Rows from a dataset
━━━
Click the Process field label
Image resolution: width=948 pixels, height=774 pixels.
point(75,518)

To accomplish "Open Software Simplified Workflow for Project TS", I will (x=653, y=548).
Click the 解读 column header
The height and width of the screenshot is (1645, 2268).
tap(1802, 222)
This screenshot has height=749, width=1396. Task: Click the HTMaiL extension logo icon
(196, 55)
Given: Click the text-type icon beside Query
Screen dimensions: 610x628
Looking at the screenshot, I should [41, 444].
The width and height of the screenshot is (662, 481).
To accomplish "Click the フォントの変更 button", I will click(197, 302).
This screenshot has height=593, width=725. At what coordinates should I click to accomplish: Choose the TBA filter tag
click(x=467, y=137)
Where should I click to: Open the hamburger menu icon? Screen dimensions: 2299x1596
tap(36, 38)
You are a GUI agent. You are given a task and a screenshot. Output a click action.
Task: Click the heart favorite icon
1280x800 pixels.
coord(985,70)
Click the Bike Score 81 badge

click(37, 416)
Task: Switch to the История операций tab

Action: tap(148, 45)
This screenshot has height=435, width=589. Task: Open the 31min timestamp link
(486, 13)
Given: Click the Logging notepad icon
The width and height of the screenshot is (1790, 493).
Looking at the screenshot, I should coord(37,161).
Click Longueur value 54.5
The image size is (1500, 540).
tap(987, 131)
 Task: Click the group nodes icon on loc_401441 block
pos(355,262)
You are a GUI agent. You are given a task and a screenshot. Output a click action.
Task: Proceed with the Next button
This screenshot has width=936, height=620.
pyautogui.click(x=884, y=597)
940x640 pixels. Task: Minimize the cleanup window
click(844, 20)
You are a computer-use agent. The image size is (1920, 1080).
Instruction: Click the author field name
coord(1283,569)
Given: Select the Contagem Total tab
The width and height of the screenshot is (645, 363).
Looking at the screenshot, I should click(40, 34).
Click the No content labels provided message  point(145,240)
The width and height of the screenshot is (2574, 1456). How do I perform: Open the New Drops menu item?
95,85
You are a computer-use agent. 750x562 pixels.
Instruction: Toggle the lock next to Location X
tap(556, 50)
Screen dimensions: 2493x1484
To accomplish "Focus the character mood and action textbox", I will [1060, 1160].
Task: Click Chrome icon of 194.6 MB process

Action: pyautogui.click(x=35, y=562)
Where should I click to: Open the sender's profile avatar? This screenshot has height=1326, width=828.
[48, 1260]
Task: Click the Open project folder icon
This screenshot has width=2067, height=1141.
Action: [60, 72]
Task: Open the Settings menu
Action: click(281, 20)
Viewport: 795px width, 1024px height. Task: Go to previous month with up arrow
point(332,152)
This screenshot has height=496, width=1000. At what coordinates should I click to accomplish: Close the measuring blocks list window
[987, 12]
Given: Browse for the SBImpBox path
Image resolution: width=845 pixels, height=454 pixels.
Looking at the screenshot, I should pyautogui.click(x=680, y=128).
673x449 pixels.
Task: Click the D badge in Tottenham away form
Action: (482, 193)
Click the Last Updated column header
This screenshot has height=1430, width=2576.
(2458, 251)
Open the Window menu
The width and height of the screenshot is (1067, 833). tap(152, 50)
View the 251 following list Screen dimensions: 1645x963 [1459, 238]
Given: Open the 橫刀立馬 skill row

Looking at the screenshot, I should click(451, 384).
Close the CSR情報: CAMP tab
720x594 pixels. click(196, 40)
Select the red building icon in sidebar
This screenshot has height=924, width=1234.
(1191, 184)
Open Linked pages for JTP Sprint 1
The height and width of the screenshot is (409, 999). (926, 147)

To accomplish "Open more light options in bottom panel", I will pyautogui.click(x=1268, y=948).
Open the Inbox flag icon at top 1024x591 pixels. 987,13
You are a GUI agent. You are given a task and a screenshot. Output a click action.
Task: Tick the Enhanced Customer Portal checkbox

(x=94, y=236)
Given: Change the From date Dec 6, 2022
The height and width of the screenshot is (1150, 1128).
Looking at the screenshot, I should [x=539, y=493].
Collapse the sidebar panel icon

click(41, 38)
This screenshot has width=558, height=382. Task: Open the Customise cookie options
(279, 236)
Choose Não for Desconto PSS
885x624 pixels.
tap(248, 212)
━━━
WHAT YOU WILL DO: Turn the lines above, starting at the one containing "This screenshot has height=435, width=589." and ending at the one containing "Looking at the screenshot, I should click(40, 34).", into a numbered list. Leave out any blank lines.

FINISHED EXERCISE:
1. This screenshot has height=435, width=589. Task: Open the 31min timestamp link
2. (486, 13)
3. Given: Click the Logging notepad icon
4. The width and height of the screenshot is (1790, 493).
5. Looking at the screenshot, I should coord(37,161).
6. Click Longueur value 54.5
7. The image size is (1500, 540).
8. tap(987, 131)
9.  Task: Click the group nodes icon on loc_401441 block
10. pos(355,262)
11. You are a GUI agent. You are given a task and a screenshot. Output a click action.
12. Task: Proceed with the Next button
13. This screenshot has width=936, height=620.
14. pyautogui.click(x=884, y=597)
15. 940x640 pixels. Task: Minimize the cleanup window
16. click(844, 20)
17. You are a computer-use agent. The image size is (1920, 1080).
18. Instruction: Click the author field name
19. coord(1283,569)
20. Given: Select the Contagem Total tab
21. The width and height of the screenshot is (645, 363).
22. Looking at the screenshot, I should click(40, 34).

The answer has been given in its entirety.